Flink SQL supports complex and flexible join operations over continuous tables. There are several different types of joins to account for the wide variety of semantics queries may require.
Regular joins are the most generic and flexible type of join.
These include the standard INNER
and [FULL|LEFT|RIGHT] OUTER
joins that are available in most modern databases.
Suppose we have a NOC list of secret agents all over the world. Your mission if you choose to accept it, is to join this table with another containin the agents real name.
In Flink SQL, this can be achieved using a simple INNER JOIN
.
Flink will join the tables using an equi-join predicate on the agent_id
and output a new row everytime there is a match.
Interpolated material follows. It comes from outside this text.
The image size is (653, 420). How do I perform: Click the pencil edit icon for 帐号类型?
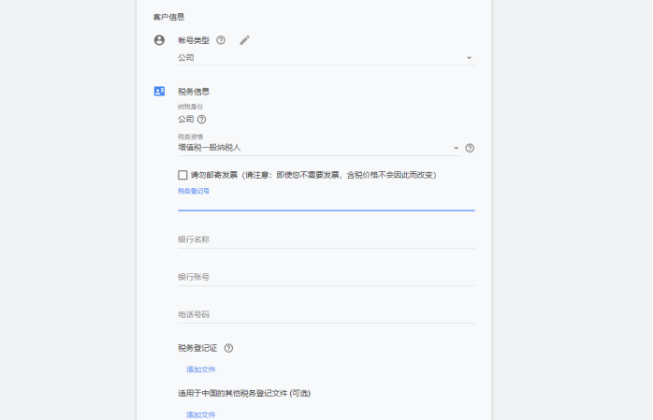coord(245,40)
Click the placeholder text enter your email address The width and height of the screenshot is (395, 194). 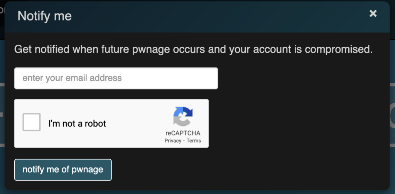click(72, 78)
However, there is something to be careful of. Flink must retain every input row as part of the join to potentially join it with the other table in the future. This means the queries resource requirements will grow indefinitely and will eventually fail. While this type of join is useful in some scenarios, other joins are more powerful in a streaming context and significantly more space-efficient.
In this example, both tables are bounded to remain space efficient.
CREATE TABLE NOC (
agent_id STRING,
codename STRING
)
WITH (
'connector' = 'faker',
'fields.agent_id.expression' = '#{regexify ''(1|2|3|4|5){1}''}',
'fields.codename.expression' = '#{superhero.name}',
'number-of-rows' = '10'
);
CREATE TABLE RealNames (
agent_id STRING,
name STRING
)
WITH (
'connector' = 'faker',
'fields.agent_id.expression' = '#{regexify ''(1|2|3|4|5){1}''}',
'fields.name.expression' = '#{Name.full_name}',
'number-of-rows' = '10'
);
SELECT
name,
codename
FROM NOC
INNER JOIN RealNames ON NOC.agent_id = RealNames.agent_id;